Child and Adolescent Care

  • The Annual Dental Visit performance measure continued to increase for Medicaid and Child Health Plus. Since 2000, the rate of annual dental visits for Medicaid-insured children and adolescents (ages 4 to 21) rose from 29 percent to 51 percent in 2008. Rates for dental visits (ages 4 to 21) for Child Health Plus rose from 35 percent in 2000 to 61 percent in 2008.
  • Treating sore throats, or the Appropriate Testing for Children with Pharyngitis performance measure, examines the use of antibiotics. The appropriate treatment – no antibiotics – has seen large increases in Medicaid and Child Health Plus since 2003. The gap between Commercial HMO and Medicaid has been reduced from almost 40 percentage points to only 4 percentage points. This illustrates that fewer children are being subjected to antibiotic overuse, which can lead to drug resistance.
  • Year 2003 2008
    Medicaid Managed Care 45% 81%
    Child Health Plus 67% 84%
    Commercial HMO 84% 85%

Adult Preventive, Acute and Chronic Care

  • Medicaid continued to exceed commercial performance for Controlling High Blood Pressure. Between 2006 and 2008, Medicaid rose from 60 percent to 65 percent, while the commercial rate rose from 58 percent to 63 percent. The rise in Medicaid illustrates that an additional 6,500 members with high blood pressure have their pressure controlled as recommended (below 140/90) than two years ago.
  • The Annual Monitoring for Patients on Persistent Medications had higher Medicaid rates than commercial health plans. For example, people on Angiotensin Converting Enzyme (ACE) Inhibitor medications or Angiotensin II Receptor Blocker (ARB) medications and who received the appropriate monitoring tests was 88 percent for Medicaid and 82 percent for commercial. The Medicaid rate rose from 78 percent in 2005 to the current 88 percent while commercial rose from 74 percent to 82 percent in the same time frame.

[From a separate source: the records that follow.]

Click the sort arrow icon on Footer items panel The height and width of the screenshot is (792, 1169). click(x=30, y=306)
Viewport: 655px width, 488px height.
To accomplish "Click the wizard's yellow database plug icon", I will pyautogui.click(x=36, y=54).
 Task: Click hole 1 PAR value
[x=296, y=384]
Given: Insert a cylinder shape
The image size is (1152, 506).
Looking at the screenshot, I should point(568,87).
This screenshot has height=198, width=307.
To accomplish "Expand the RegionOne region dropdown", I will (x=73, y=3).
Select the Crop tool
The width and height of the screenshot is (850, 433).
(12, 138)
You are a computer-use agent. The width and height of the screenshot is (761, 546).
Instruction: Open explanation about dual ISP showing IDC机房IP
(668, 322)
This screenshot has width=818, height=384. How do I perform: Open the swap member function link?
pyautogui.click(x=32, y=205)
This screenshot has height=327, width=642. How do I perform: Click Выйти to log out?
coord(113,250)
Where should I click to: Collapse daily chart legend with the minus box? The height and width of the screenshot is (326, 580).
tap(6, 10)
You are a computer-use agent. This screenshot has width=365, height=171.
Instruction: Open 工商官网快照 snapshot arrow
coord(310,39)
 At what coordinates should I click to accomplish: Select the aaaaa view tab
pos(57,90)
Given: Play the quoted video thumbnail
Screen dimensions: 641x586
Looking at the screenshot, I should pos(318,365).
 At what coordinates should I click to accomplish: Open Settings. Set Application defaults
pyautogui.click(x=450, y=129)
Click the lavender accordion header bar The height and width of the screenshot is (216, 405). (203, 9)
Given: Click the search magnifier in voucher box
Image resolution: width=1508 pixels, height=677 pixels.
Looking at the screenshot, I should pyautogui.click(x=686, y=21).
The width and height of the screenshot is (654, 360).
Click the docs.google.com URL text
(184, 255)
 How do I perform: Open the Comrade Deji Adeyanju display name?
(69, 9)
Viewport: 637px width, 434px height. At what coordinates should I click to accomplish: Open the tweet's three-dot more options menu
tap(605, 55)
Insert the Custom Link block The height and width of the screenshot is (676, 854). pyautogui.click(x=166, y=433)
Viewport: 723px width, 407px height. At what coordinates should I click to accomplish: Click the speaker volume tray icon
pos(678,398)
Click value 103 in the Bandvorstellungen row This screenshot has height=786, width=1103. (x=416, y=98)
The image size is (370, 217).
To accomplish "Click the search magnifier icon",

Health plan results are available by organization and are grouped into six regions of New York: Central, Hudson Valley, Long Island, New York City, Northeast and Western. By accessing a region, information can be obtained for the commercial, Medicaid or Child Health Plus plans providing services in that region and the counties within it. The 2009 report shows that New Yorkers in these plans continue to receive health care services at rates above the national average.

The annual QARR report is distributed to consumers, libraries, business groups, local health departments and social service agencies, among others.